This Week In Quotes: April 10 – April 16
“I had no idea how important this week’s nationwide anti-tax tea parties were until hearing liberals denounce them with such ferocity. The New York Times’ Paul Krugman wrote a column attacking the tea parties, apologizing for making fun of “crazy people.” It’s OK, Paul, you’re allowed to do that for the same reason Jews can make fun of Jews.” — Ann Coulter
“Go back to Washington Pelosi. The swamp is missing one of its crocodiles.” — eznsf
“Everyone now has a sacred cow in the tax code. For my money, the most sacred thing of all is our country and its growth, but the sacred cows have turned into a pack of wolves. On both the spending and the tax side, the wolves are devouring our children’s future.” — Ari Fleischer
“That DHS report warning about all manner of ‘right-wing extremists’ could be considerably shortened if it simply alerted law-enforcement officials to be on the lookout for people from ‘small towns (who are) bitter (and) cling to guns or religion or antipathy toward people who aren’t like them or anti-immigrant sentiment or anti-trade sentiment.” — Peter Kirsanow
“I wonder how it takes a village to raise a child, yet a father seems to be dispensable.” — Jewcy
“I mean, thanks, guys, but my idea of cutting back does not involve buying expensive furniture at 20% off; it involves not buying new furniture at all. And I’m preserving my sense of ‘living well’ by never, ever, ordering (shudder) pizza from Dominos–at least not while I still have a jar of peanut butter to my name.

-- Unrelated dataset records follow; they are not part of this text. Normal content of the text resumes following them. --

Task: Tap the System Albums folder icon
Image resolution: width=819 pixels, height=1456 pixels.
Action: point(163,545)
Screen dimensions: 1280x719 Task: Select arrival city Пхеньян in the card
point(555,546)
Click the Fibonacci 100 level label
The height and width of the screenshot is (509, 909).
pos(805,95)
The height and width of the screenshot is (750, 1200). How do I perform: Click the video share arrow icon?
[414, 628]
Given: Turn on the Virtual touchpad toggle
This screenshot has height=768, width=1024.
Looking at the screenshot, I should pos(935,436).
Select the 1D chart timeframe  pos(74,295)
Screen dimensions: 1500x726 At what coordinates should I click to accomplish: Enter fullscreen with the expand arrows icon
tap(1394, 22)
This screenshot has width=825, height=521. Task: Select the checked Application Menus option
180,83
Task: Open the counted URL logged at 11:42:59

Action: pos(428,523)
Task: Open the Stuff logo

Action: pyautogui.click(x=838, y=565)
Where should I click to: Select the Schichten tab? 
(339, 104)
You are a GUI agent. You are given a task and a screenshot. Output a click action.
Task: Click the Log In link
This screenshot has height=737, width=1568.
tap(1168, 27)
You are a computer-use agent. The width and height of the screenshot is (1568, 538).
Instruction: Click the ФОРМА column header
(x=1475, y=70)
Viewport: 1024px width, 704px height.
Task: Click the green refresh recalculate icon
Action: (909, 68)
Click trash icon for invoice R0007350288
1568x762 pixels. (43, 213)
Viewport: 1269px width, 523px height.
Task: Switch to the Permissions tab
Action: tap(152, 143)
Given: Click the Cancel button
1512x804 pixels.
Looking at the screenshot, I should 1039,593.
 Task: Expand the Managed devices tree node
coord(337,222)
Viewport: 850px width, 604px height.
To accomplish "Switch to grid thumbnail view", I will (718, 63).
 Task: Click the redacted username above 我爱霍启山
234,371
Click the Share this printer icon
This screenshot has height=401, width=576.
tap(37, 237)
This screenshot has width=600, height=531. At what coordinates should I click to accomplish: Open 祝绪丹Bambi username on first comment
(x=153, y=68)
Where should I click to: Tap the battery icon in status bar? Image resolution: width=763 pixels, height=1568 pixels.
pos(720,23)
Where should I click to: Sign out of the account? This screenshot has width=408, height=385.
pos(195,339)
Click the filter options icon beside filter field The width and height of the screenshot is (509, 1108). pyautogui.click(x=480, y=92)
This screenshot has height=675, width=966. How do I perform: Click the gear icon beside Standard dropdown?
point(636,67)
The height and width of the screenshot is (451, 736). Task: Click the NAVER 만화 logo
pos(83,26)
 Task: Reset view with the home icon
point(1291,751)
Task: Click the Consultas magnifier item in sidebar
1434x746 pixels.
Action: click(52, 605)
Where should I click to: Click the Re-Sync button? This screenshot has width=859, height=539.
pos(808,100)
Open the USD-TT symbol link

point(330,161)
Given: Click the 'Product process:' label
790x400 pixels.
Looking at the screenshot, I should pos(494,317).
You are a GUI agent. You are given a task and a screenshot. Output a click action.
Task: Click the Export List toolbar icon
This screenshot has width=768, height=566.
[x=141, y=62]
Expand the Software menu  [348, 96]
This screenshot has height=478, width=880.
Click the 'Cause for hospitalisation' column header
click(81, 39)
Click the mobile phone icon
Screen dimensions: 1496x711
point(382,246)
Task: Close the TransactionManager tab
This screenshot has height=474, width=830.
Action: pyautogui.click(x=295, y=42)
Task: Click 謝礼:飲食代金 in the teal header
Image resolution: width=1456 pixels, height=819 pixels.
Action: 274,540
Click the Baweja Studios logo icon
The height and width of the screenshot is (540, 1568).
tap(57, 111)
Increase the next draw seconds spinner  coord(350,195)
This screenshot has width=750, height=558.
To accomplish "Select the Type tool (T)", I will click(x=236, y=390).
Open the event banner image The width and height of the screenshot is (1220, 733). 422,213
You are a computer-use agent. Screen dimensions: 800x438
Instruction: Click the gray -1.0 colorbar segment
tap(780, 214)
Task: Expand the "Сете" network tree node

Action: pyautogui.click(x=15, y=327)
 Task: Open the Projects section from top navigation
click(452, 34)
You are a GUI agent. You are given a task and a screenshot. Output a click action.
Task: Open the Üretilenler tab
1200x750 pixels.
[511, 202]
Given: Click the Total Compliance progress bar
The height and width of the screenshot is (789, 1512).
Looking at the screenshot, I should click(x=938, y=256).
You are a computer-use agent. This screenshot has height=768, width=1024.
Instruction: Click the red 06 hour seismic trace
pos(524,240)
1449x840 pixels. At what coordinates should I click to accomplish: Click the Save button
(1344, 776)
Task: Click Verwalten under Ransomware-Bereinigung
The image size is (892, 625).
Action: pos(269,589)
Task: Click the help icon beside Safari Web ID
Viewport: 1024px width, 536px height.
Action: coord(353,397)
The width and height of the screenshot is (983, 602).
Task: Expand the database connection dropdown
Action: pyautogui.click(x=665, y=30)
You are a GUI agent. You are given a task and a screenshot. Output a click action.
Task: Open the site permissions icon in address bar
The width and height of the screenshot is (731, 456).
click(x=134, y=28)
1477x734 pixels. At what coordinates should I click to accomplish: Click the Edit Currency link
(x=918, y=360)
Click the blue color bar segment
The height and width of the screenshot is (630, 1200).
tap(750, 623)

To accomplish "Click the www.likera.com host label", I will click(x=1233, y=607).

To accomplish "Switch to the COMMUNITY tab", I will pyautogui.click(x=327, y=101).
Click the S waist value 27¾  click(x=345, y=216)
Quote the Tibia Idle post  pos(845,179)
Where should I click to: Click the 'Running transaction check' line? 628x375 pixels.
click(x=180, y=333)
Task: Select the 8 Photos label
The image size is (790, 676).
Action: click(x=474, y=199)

Meanwhile, the hosts on QVC have apparently started prepending the phrase ‘We’re all watching our money these days’ to exhortations to buy teddy bears infused with daffodil-scented soy candle wax and similar necessities. Apparently we’re all watching our money from a distance, as it disappears into the gaping maw of Mastercard.” — Megan McArdle
More than a week after President Barack Obama’s cold-blooded killing of a local couple, members of the American news media admitted Tuesday that they were still trying to find the best angle for covering the gruesome crime.
‘I know there’s a story in there somewhere,’ said Newsweek editor Jon Meacham, referring to Obama’s home invasion and execution-style slaying of Jeff and Sue Finowicz on Apr. 8. ‘Right now though, it’s probably best to just sit back and wait for more information to come in. After all, the only thing we know for sure is that our president senselessly murdered two unsuspecting Americans without emotion or hesitation.” — The Onion
“Obviously, if the United States Navy hanged some eyepatched peglegged blackguard from the yardarm or made him walk the plank, pious senators would rise to denounce an America that no longer lived up to its highest ideals, and the network talking-heads would argue that Plankgate was recruiting more and more young men to the pirates’ cause, and judges would rule that pirates were entitled to the protections of the U.S. constitution and that their peglegs had to be replaced by high-tech prosthetic limbs at taxpayer expense.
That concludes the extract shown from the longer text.